How to Protect Your Privacy When Using AI Tools – Insights from Proton’s CEO

Intro

Proton CEO Andy Yen has a reputation for being cautiously optimistic about privacy technology. End-to-end encryption, zero-access architectures, and open‑source transparency have long been his company’s answer to surveillance and data harvesting. But when asked about the AI era, Yen admits one thing keeps him up at night. It is not a technical failure or a government crackdown. It is the way even well‑meaning users hand over their most personal conversations and documents to AI services without a second thought.

In a recent interview with Spiceworks, Yen outlined the risks and offered a clear take: privacy in the AI era is possible, but only if you change how you interact with these tools.

What happened

The Spiceworks article, published in early June 2026, quotes Yen directly on what troubles him about the current AI landscape. While the full text is behind a paywall or limited in the RSS feed, the reported concern centers on the centralised data model used by most consumer AI platforms. Services such as ChatGPT, Gemini, and Copilot typically store your prompts, uploads, and generated outputs on their servers. That data may be used for model training, retained indefinitely, or shared with third parties depending on the terms of service.

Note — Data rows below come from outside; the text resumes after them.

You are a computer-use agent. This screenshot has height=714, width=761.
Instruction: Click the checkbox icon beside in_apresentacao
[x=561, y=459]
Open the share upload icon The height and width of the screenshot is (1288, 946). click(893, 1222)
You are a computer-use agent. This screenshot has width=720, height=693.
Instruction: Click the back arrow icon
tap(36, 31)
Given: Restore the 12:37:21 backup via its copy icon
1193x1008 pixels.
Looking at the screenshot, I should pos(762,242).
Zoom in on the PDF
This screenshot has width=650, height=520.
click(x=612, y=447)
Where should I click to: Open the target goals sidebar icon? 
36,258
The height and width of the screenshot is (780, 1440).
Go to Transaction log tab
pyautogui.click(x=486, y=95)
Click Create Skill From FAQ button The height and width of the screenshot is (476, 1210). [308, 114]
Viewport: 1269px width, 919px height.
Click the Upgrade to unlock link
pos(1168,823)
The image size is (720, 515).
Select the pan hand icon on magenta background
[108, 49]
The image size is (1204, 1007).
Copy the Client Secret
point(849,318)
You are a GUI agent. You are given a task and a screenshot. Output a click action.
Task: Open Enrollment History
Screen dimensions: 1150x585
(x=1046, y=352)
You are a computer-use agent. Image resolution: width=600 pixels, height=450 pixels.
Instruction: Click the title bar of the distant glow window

Yen’s specific worry, according to the article, is not that AI is dangerous per se, but that users are treating it like a private assistant when in fact they are feeding a permanent, opaque data repository. He argues that the industry has repeated the same mistakes made by social media and cloud storage: convenience is prioritised over consent, and users rarely read the fine print.

Why it matters

The risk is not theoretical. Several studies and data‑breach incidents have shown that AI chat logs can contain health information, financial details, trade secrets, and other sensitive content. Even when a company promises not to use your data for training, you are still trusting them to store it securely and to delete it when you ask. That trust is often misplaced. A 2024 investigation by The Washington Post found that some AI assistants shared user data with advertising partners by default. And in early 2026, a major AI provider admitted that raw conversation logs were exposed to a limited number of employees during routine debugging.

For everyday users, the stakes are lower than for a corporation, but not negligible. A confidential message to a chatbot about a medical symptom, a financial plan, or a personal dispute could resurface years later in a data leak or a legal discovery request.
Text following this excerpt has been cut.